#### Stored records
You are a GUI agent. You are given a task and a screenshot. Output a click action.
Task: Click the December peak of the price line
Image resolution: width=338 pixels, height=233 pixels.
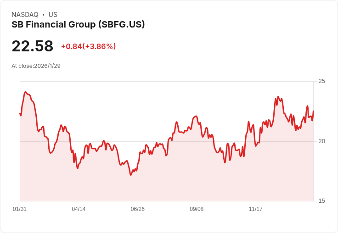click(x=278, y=97)
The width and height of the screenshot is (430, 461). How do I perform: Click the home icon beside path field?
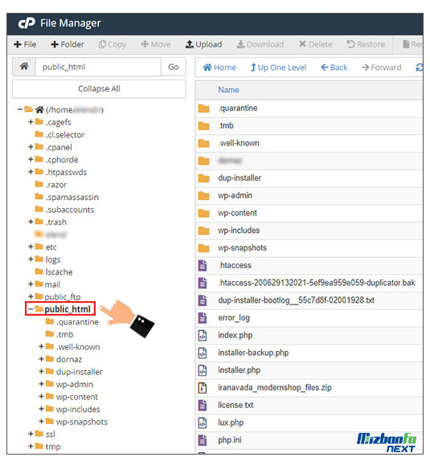tap(24, 67)
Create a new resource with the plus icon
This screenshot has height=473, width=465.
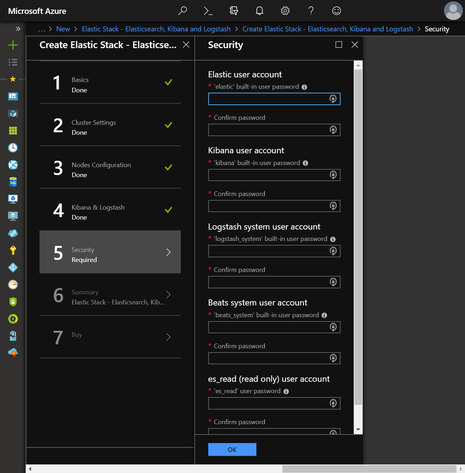point(13,45)
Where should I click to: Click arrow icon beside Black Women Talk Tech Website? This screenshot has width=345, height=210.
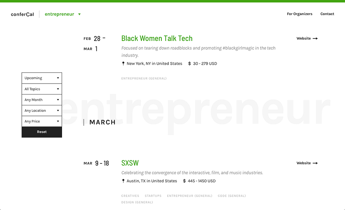(315, 39)
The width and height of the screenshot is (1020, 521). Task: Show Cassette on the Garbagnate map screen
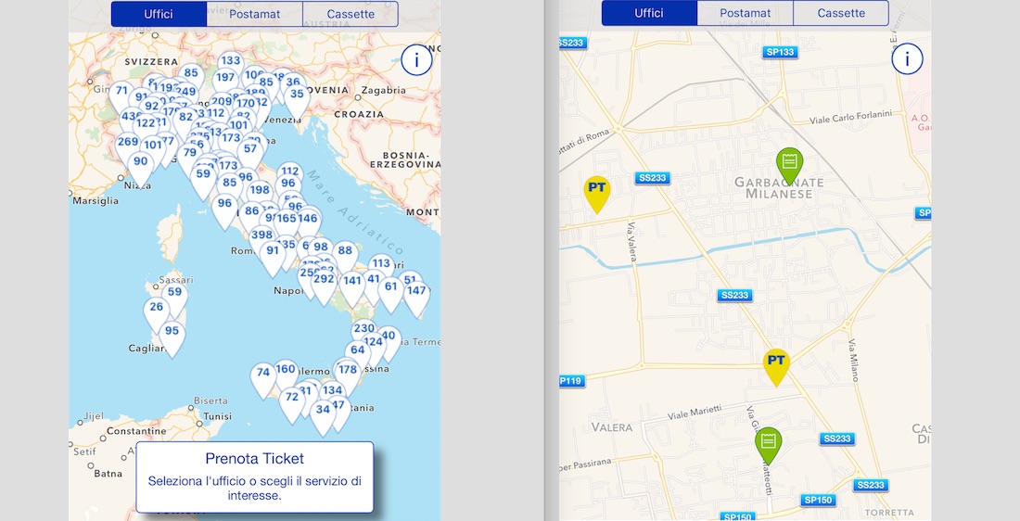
########
Output all of the records above as a numbered list, skipping any blank lines. Leave the pictures out of your answer.

**The response:**
1. You are a GUI agent. You are given a task and a screenshot. Output a click action.
2. Task: Click the December peak of the price line
3. Image resolution: width=338 pixels, height=233 pixels.
4. click(x=278, y=97)
5. The width and height of the screenshot is (430, 461). How do I perform: Click the home icon beside path field?
6. tap(24, 67)
7. Create a new resource with the plus icon
8. This screenshot has height=473, width=465.
9. point(13,45)
10. Where should I click to: Click arrow icon beside Black Women Talk Tech Website? This screenshot has width=345, height=210.
11. (315, 39)
12. The width and height of the screenshot is (1020, 521). Task: Show Cassette on the Garbagnate map screen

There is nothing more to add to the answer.